CPU Load is 100% and ~40% GPU

If training is failing to start, and you are not receiving an error message telling you what to do, tell us about it here


Forum rules

Read the FAQs and search the forum before posting a new topic.

This forum is for reporting errors with the Training process. If you want to get tips, or better understand the Training process, then you should look in the Training Discussion forum.

Please mark any answers that fixed your problems so others can find the solutions.

User avatar
VadVergasov
Posts: 10
Joined: Wed Jul 31, 2019 11:25 pm
Been thanked: 1 time

CPU Load is 100% and ~40% GPU

Post by VadVergasov »

As I wrote on Github I have RTX 2060, i7-8750H, 16Gb Ram.

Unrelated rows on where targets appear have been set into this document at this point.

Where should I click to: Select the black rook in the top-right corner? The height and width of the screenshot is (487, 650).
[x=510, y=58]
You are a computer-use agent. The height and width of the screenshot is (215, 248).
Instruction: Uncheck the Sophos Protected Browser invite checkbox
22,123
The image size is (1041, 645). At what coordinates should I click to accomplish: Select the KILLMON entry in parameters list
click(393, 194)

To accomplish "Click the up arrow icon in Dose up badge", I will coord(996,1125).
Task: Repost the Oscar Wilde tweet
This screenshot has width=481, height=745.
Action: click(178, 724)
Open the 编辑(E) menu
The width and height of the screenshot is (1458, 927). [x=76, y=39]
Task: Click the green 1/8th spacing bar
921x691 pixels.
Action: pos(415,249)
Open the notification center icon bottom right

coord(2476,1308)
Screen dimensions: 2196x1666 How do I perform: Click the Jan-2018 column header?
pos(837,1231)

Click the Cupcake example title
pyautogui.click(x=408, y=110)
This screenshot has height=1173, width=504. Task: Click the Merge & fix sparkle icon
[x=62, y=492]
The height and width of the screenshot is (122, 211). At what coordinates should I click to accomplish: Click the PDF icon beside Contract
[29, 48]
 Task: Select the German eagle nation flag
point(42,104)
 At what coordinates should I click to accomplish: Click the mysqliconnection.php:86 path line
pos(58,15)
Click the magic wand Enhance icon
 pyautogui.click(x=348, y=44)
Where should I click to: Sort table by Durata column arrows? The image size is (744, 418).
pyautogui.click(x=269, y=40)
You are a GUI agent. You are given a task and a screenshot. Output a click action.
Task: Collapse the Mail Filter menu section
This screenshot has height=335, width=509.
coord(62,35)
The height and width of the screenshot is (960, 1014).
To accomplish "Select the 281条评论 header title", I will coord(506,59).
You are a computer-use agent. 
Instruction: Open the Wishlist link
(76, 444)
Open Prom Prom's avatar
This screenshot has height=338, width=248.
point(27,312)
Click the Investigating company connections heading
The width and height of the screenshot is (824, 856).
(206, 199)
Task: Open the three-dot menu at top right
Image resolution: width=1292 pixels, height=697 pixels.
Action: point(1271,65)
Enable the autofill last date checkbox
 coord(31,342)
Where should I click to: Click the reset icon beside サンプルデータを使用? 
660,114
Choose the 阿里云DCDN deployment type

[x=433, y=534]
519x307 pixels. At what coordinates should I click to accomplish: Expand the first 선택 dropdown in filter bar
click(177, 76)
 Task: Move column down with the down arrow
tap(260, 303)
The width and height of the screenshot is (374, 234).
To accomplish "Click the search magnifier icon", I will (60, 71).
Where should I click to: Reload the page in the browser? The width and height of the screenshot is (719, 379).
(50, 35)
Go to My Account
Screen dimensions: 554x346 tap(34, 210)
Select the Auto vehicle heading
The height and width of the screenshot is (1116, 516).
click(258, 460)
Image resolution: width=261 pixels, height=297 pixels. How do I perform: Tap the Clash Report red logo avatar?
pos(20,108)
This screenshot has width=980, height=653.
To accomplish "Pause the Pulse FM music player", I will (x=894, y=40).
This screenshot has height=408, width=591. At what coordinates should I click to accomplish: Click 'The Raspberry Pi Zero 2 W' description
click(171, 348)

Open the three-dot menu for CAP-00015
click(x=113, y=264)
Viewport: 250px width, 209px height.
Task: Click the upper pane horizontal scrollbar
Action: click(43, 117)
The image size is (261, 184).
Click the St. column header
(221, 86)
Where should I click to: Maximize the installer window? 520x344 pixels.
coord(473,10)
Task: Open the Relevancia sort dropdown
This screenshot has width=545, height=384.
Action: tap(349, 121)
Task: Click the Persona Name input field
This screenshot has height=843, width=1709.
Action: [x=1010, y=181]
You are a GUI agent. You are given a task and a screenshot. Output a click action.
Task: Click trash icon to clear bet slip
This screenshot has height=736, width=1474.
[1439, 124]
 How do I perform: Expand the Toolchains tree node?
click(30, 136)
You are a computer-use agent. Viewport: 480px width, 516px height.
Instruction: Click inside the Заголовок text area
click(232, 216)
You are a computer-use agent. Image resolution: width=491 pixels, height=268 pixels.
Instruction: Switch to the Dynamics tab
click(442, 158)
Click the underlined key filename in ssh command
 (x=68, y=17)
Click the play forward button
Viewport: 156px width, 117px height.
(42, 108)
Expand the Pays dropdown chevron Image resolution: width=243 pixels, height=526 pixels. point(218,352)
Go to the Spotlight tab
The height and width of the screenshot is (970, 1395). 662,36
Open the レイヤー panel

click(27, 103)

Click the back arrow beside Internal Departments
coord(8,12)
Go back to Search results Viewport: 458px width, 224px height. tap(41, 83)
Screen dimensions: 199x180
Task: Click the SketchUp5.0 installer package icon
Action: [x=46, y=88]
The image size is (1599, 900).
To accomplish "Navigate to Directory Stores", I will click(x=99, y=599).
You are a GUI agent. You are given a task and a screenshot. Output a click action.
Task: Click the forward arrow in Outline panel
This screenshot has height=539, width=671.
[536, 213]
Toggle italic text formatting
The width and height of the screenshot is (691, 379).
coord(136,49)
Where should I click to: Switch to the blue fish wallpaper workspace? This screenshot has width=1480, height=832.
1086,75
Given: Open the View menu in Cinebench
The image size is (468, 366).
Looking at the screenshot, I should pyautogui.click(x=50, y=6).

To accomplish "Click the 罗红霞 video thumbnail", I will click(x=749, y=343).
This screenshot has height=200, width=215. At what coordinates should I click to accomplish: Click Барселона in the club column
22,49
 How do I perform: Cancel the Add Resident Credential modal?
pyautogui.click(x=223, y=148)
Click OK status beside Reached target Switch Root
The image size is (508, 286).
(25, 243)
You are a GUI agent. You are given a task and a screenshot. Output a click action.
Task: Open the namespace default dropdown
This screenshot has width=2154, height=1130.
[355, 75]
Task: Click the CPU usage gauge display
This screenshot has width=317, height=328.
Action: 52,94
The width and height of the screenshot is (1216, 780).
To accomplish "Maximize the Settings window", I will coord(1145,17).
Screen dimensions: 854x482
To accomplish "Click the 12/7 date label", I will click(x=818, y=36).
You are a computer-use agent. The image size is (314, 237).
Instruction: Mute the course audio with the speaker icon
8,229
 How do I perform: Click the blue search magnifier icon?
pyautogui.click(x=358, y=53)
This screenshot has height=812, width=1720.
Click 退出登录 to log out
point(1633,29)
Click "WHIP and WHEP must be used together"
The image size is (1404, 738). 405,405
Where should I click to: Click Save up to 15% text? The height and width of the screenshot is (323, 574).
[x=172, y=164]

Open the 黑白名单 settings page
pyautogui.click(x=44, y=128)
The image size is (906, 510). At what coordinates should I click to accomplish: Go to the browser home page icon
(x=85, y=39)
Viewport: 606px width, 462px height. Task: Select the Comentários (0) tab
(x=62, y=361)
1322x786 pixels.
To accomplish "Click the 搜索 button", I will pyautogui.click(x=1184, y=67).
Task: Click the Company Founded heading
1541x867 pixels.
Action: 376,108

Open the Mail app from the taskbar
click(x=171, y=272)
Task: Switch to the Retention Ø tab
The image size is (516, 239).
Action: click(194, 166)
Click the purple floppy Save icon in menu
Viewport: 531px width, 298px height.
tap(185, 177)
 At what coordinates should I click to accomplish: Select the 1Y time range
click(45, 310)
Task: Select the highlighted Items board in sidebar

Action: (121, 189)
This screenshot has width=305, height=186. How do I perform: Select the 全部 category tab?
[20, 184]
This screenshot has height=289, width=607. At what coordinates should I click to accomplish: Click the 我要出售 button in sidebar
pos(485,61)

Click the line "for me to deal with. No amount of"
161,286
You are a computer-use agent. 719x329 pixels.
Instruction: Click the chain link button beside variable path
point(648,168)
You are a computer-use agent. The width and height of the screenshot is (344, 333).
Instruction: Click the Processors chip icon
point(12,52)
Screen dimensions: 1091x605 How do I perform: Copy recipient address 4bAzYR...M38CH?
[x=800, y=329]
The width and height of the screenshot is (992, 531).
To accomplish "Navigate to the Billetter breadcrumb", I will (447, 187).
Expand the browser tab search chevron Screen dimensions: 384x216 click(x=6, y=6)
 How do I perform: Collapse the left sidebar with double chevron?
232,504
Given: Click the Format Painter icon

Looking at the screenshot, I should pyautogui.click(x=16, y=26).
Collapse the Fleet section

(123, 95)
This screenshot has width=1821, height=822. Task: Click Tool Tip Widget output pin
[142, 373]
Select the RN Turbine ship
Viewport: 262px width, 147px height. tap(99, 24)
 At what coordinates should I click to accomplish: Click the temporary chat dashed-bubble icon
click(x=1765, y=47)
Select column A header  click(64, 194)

I started training and saw, that I have fully loaded the only CPU, instead of GPU. I used also nvidia-smi to control load, but it is the same as in Windows task manager->GPU->set graphic to CUDA.
I have Windows 10 x64 Home 1903, Nvidia Driver 431.60 DCH, CUDA 10.0 with cuDNN 7.6.2.24
I installed FaceSwap as .exe and manually, at there is no difference in perfomance.
Tried TensorFlow's examples, and there are running normally (https://www.tensorflow.org/tutorials/ and https://github.com/tensorflow/tensorflo ... cgan.ipynb). They load CPU, but not at 100%.
First I thought it is because FaceSwap ran out of memory, so I decreased Batch Size, and now there is no memory problem, but CPU remains 100%.
Tried FakeApp: loads CPU at 25% and GPU at 70%.

VadVergasov

User avatar
bryanlyon
Site Admin
Posts: 793
Joined: Fri Jul 12, 2019 12:49 am
Answers: 44
Location: San Francisco
Has thanked: 4 times
Been thanked: 218 times
Contact:

Re: CPU Load is 100% and ~40% GPU

Post by bryanlyon »

What activity were you getting these results during? Extract/Training/Convert? Can you please post your faceswap.log?

User avatar
VadVergasov
Posts: 10
Joined: Wed Jul 31, 2019 11:25 pm
Been thanked: 1 time

Re: CPU Load is 100% and ~40% GPU

Post by VadVergasov »

When extracting and training this happens. In extracting GPU load is only 20%.

VadVergasov

User avatar
VadVergasov
Posts: 10
Joined: Wed Jul 31, 2019 11:25 pm
Been thanked: 1 time

Re: CPU Load is 100% and ~40% GPU

Post by VadVergasov »

Can't send log, because of .log extension

Last edited by VadVergasov on Thu Aug 01, 2019 8:51 am, edited 1 time in total.

VadVergasov

User avatar
VadVergasov
Posts: 10
Joined: Wed Jul 31, 2019 11:25 pm
Been thanked: 1 time

Re: CPU Load is 100% and ~40% GPU

Post by VadVergasov »

It happens in extract and training, what happens in convert I don't know now. And my log file is too large, even when I 7-zipped it. The size of the archive is 2Mb.

VadVergasov

User avatar
torzdf
Posts: 2649
Joined: Fri Jul 12, 2019 12:53 am
Answers: 159
Has thanked: 128 times
Been thanked: 623 times

Re: CPU Load is 100% and ~40% GPU

Post by torzdf »

Ok, this is strange....

Extract Can feasibly max CPU as it leverages multi-processing quite heavily. Training really shouldn't.... It spins off 2 processes (one each for data augmentation on each of the sides) and also the main process. If you are using the GUI then that will also use another process, and it can be quite heavy in calculating the stats for the graph.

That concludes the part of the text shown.